Durfte sie aber andererseits jenem armen Kinde, das sie verlassen, den Vater rauben?

So peinigten sie zwiespältige Gedanken und der nächste Tag, die gefürchtete Stunde kam heran – sie war noch zu keinem Entschluß gekommen.

Sie hatte sich im letzten Augenblick gesagt, daß sie ihn nicht empfangen werde, als es aber zwei Uhr schlug, saß sie hochklopfenden Herzens im Empfangszimmer und wartete. Wenige Augenblicke später meldete der Diener den Herrn Marquis von Clameran.

Sie war so aufgeregt, daß sie sich weder erheben, noch sprechen, ja, nicht einmal denken konnte.

Er jedoch verneigte sich ehrerbietig und blieb dann ruhig mitten im Zimmer stehen.

Er mochte ungefähr fünfzig Jahre zählen, trug einen ernsten, fast traurigen Gesichtsausdruck.

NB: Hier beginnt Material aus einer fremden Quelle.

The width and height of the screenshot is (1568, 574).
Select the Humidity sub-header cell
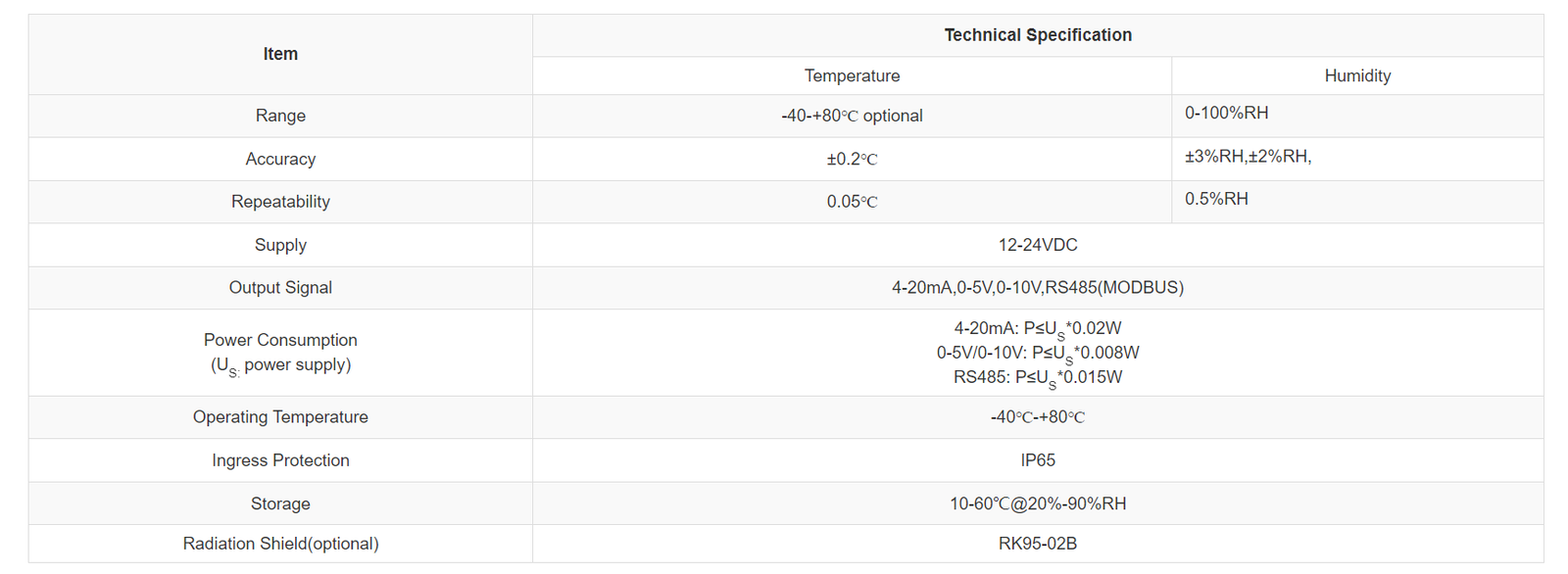tap(1357, 75)
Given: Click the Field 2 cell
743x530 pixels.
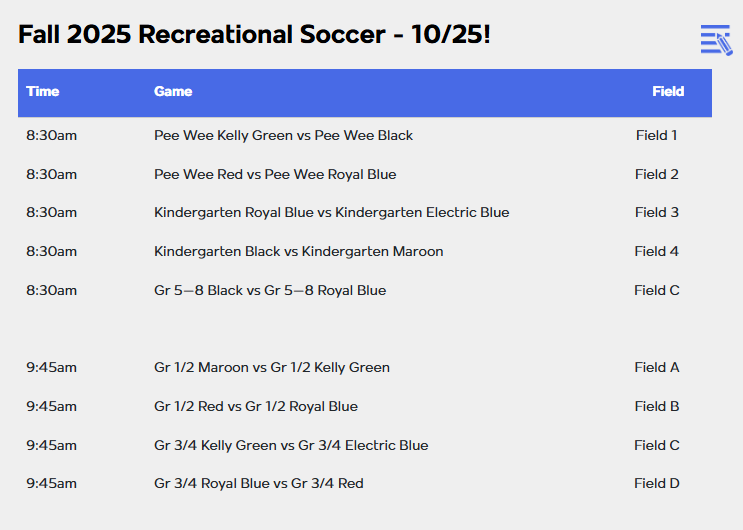Looking at the screenshot, I should click(657, 175).
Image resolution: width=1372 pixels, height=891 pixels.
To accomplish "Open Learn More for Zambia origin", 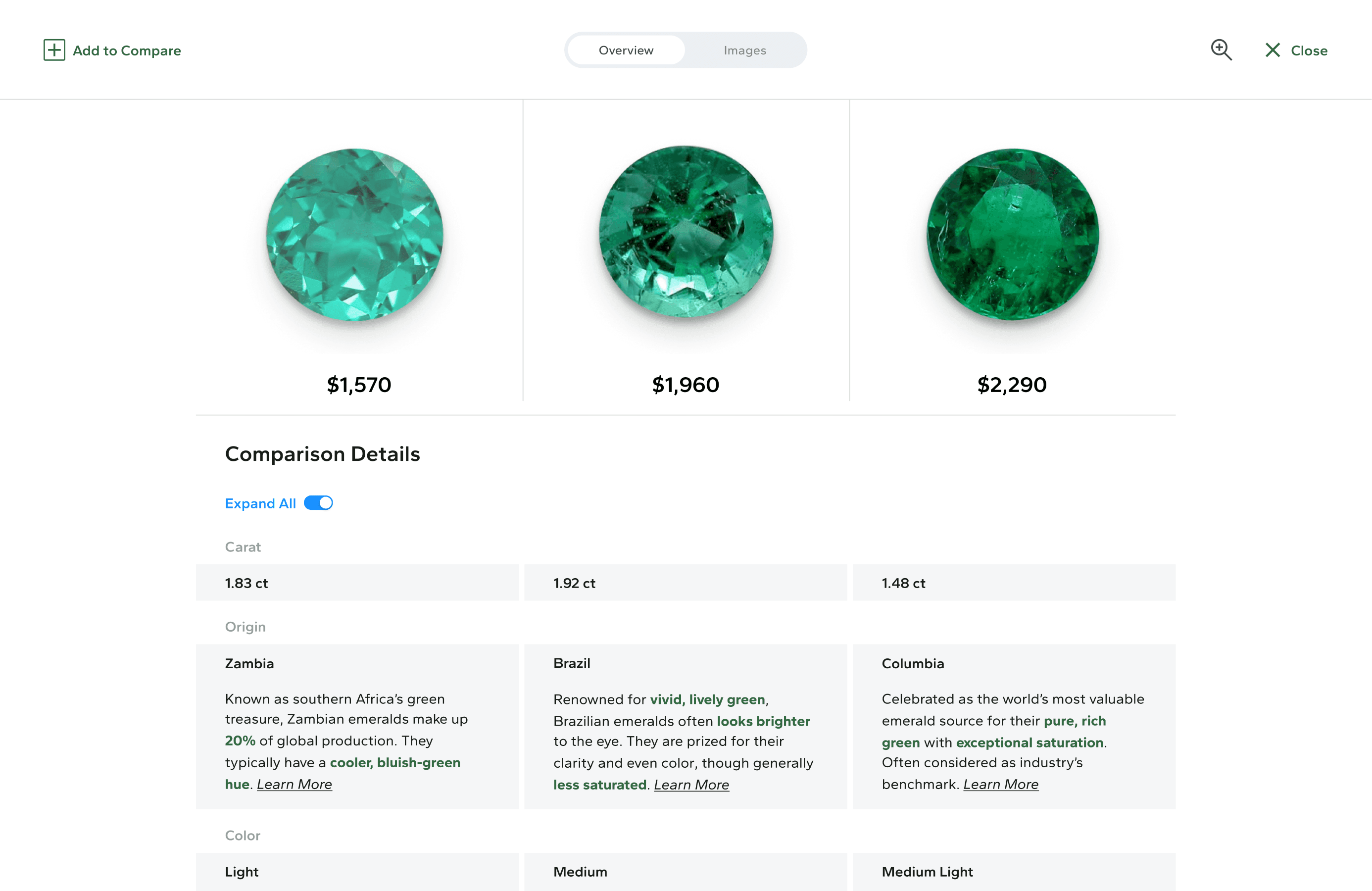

Haupthaar und Schnurrbart waren leicht ergraut. Zitternd betrachtete ihn Valentine und suchte in seinen Zügen die Erinnerung an den Mann wiederzufinden, den sie in ihrer Jugend mit voller Hingebung geliebt hatte. Aber nichts, gar nichts sprach aus seinen Augen zu ihrem Herzen; in dem gereiften Manne war nichts von dem Jüngling wiederzufinden.

Sie seufzte, und da er stumm blieb, fragte sie schüchtern: »Gaston?«

Er schüttelte das Haupt.

»Ich bin nicht Gaston, gnädige Frau. Mein Bruder ist dem Elend der Verbannung erlegen – ich bin Louis von Clameran.«

Ein Schauder des Entsetzens schüttelte Frau Fauvel. Nicht Gaston! Was konnte dieser Bruder von ihr wollen? Sie wußte, daß Gaston ihm damals kein Vertrauen geschenkt, ihm ihr Geheimnis nicht anvertraut hatte.

Sie gewann endlich soviel Fassung, um Louis einen Sitz anzubieten und ziemlich ruhig fragen zu können.

»Darf ich bitten, mir den Zweck Ihres Besuches mitzuteilen?«

»Vor allem möchte ich mir die Frage erlauben, gnädige Frau, ob uns hier niemand hören kann?«

»Warum? Ich glaube nicht, daß Sie mir etwas zu sagen haben, was mein Mann und meine Kinder nicht hören dürften?« versetzte sie schroff.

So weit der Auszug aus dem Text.